Top of Source text

EGU2020-16472
https://doi.org/10.5194/egusphere-egu2020-16472
EGU General Assembly 2020
© Author(s) 2021. This work is distributed under
the Creative Commons Attribution 4.0 License.

Comparison of cirrus clouds in naturally and anthropogenically influenced regions of the atmosphere

Maximilian Dollner1, Josef Gasteiger1, Charles A. Brock2, Manuel Schöberl1, Christina Williamson2,3, Agnieszka Kupc1,2, Anne Philipp1,4, Petra Seibert4,5, Karl Froyd2,3, Gregory P. Schill2,3, Daniel M. Murphy2, Glenn Diskin6, T. Paul Bui7, and Bernadett Weinzierl1
Maximilian Dollner et al.
  • 1Aerosol Physics and Environmental Physics, Faculty of Physics, University of Vienna, Vienna, Austria
  • 2NOAA Earth System Research Laboratory, Boulder, CO, USA
  • 3Cooperative Institute for Research in Environmental Sciences, University of Colorado, Boulder, CO, USA
  • 4Department of Meteorology and Geophysics, University of Vienna, Vienna, Austria
  • 5Institute of Meteorology, University of Natural Resources and Life Sciences, Vienna, Austria
  • 6NASA Langley Research Center, Hampton, VA, USA
  • 7NASA Ames Research Center, Mountain View, CA, USA

Cirrus clouds are an important contributor to the uncertainty of future climate prediction, especially due to the weak understanding of anthropogenic impacts on cirrus clouds.

Bottom of Source text

Please extract the passage of the cirrus cloud abstract from "Comparison of cirrus" to "Dollner et al." without changing a word.

Top of Provided material

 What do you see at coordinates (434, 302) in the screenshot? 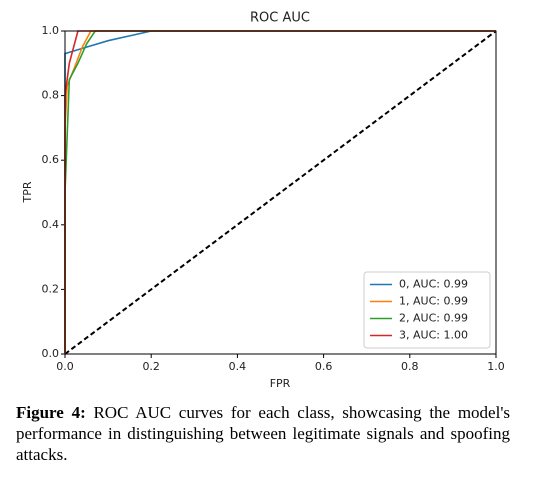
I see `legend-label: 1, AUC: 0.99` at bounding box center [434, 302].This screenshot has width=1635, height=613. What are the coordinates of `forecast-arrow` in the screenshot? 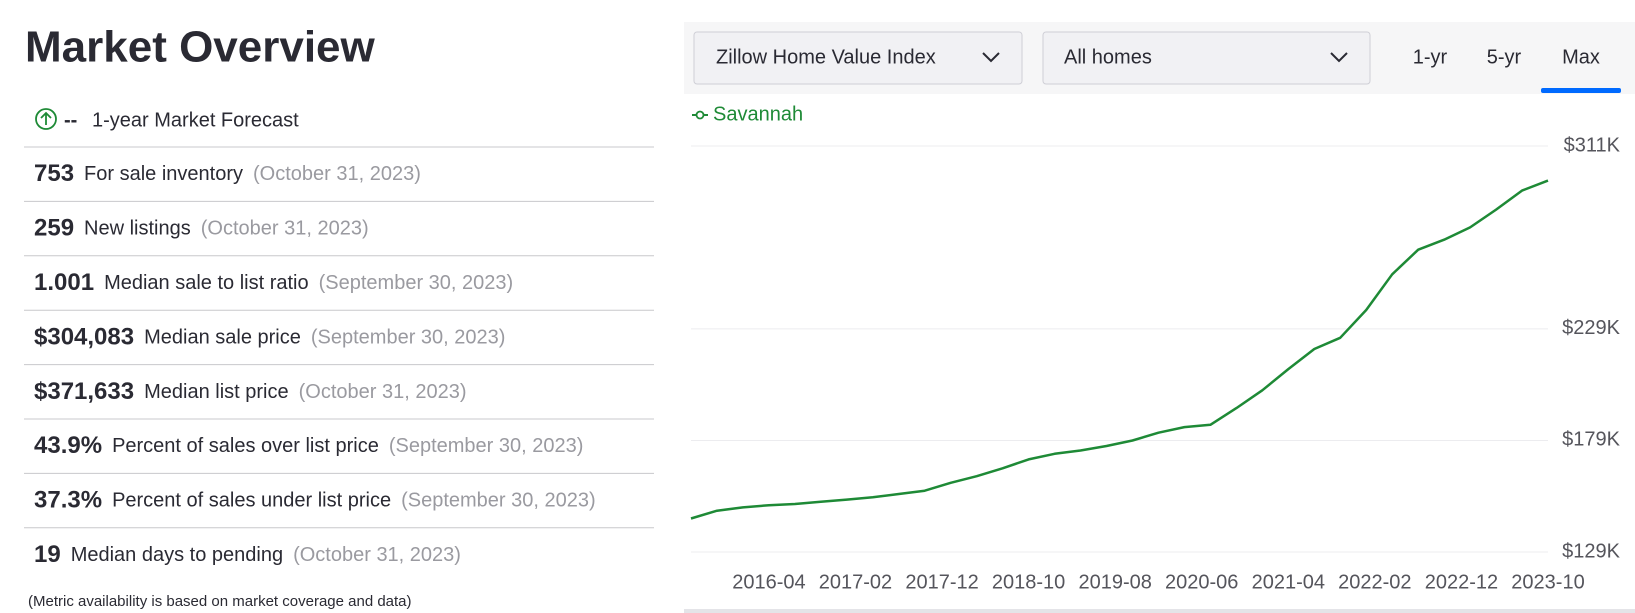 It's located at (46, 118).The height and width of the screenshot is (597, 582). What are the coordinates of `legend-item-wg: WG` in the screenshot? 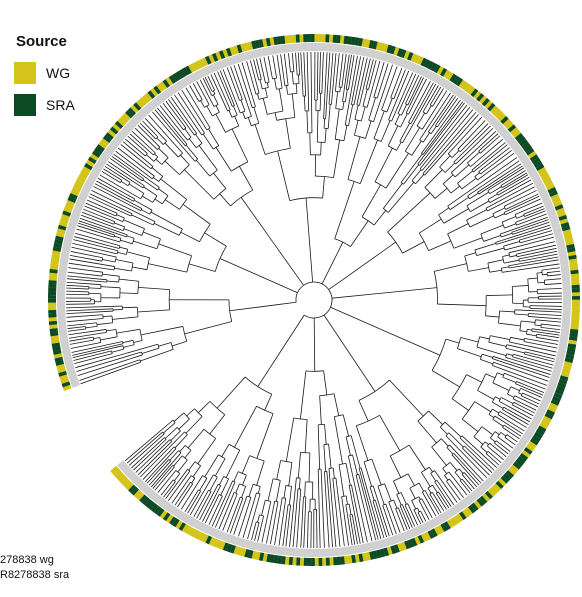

Bottom of Provided material

## Result below
Comparison of cirrus clouds in naturally and anthropogenically influenced regions of the atmosphere

Maximilian Dollner1, Josef Gasteiger1, Charles A. Brock2, Manuel Schöberl1, Christina Williamson2,3, Agnieszka Kupc1,2, Anne Philipp1,4, Petra Seibert4,5, Karl Froyd2,3, Gregory P. Schill2,3, Daniel M. Murphy2, Glenn Diskin6, T. Paul Bui7, and Bernadett Weinzierl1
Maximilian Dollner et al.